____ Provided information

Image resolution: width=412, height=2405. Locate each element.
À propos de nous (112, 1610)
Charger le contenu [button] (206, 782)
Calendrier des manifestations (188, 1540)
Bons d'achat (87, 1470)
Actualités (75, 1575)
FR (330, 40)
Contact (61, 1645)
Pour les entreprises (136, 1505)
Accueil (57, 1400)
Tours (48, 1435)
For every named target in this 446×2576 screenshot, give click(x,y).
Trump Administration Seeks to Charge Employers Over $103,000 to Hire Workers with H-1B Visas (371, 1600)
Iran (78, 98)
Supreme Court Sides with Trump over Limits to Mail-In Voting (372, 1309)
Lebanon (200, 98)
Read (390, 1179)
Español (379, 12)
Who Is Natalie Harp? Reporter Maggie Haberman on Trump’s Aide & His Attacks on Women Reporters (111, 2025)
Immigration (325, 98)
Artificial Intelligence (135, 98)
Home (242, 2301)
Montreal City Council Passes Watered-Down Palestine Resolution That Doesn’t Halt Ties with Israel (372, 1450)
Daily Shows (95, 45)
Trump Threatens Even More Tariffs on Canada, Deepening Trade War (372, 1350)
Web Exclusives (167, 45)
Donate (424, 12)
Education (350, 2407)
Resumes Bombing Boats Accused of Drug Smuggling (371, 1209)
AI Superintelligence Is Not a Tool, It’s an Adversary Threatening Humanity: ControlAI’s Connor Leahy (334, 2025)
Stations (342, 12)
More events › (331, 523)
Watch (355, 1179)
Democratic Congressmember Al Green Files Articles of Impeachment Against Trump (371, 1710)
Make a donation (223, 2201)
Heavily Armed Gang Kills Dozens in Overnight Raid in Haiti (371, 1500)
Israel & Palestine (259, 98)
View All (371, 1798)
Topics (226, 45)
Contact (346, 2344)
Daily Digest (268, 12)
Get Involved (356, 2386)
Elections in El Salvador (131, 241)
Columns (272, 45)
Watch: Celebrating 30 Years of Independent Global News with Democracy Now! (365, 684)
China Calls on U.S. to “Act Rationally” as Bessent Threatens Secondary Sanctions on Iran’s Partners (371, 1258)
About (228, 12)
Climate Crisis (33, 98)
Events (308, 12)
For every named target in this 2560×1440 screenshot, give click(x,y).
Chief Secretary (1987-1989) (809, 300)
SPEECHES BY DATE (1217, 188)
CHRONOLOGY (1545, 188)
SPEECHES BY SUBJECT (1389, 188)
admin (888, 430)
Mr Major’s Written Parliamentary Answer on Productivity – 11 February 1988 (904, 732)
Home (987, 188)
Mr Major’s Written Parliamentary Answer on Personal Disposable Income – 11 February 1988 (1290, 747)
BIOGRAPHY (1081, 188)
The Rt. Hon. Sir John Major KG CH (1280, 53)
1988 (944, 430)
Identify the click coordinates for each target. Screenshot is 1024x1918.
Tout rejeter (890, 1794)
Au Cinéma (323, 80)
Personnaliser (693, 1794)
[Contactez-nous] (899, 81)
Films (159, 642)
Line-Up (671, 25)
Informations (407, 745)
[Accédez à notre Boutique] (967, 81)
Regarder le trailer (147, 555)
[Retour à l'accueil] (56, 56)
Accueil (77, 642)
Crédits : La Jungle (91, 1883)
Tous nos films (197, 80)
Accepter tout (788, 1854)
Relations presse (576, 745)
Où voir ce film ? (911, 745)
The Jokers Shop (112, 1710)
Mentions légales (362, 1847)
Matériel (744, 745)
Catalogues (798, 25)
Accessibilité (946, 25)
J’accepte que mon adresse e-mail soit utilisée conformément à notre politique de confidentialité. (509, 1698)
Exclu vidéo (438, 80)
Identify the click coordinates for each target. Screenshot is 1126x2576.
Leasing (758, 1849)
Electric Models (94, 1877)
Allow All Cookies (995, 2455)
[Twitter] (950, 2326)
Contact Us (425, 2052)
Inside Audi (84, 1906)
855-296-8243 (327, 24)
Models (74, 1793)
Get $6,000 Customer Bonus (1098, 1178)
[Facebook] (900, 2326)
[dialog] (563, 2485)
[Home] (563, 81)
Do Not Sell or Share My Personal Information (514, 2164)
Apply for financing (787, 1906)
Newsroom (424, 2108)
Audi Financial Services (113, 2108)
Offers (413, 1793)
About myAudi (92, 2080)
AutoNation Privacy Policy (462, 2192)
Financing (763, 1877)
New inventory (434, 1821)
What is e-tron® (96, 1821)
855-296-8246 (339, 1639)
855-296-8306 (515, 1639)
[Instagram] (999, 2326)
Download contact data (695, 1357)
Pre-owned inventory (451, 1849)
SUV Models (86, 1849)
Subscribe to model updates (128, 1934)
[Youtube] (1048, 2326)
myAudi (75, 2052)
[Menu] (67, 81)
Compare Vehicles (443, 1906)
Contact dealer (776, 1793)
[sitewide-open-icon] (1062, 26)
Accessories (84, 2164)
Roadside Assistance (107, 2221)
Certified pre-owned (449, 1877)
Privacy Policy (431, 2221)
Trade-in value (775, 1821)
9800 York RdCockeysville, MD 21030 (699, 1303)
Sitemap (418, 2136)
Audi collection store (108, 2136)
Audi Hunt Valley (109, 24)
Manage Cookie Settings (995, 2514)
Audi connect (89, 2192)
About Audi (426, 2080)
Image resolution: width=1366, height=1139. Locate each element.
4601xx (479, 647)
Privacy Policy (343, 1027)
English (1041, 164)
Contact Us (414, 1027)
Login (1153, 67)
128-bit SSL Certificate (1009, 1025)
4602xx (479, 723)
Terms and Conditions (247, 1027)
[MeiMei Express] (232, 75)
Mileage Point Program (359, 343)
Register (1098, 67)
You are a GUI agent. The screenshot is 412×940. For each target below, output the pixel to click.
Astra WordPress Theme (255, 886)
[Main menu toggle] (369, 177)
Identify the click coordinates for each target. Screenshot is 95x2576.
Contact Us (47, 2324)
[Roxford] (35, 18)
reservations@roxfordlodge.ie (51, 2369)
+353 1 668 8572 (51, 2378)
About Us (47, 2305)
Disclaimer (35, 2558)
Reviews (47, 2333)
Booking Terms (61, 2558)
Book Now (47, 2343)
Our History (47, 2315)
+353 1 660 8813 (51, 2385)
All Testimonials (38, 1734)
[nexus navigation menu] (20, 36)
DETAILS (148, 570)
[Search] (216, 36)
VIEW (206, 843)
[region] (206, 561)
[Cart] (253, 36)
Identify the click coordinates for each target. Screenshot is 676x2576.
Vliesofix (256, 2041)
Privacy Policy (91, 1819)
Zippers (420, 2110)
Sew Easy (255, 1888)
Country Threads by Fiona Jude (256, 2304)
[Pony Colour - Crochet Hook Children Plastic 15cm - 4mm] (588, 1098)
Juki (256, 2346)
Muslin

________

_Exercise description_
Beginning with the line that has "Accessibilité (946, 25)" and ending with the line that has "Offers (413, 1793)", set down the lines above exactly and include no others.

_Result for this task_
Accessibilité (946, 25)
J’accepte que mon adresse e-mail soit utilisée conformément à notre politique de confidentialité. (509, 1698)
Exclu vidéo (438, 80)
Identify the click coordinates for each target. Screenshot is 1126x2576.
Leasing (758, 1849)
Electric Models (94, 1877)
Allow All Cookies (995, 2455)
[Twitter] (950, 2326)
Contact Us (425, 2052)
Inside Audi (84, 1906)
855-296-8243 (327, 24)
Models (74, 1793)
Get $6,000 Customer Bonus (1098, 1178)
[Facebook] (900, 2326)
[dialog] (563, 2485)
[Home] (563, 81)
Do Not Sell or Share My Personal Information (514, 2164)
Apply for financing (787, 1906)
Newsroom (424, 2108)
Audi Financial Services (113, 2108)
Offers (413, 1793)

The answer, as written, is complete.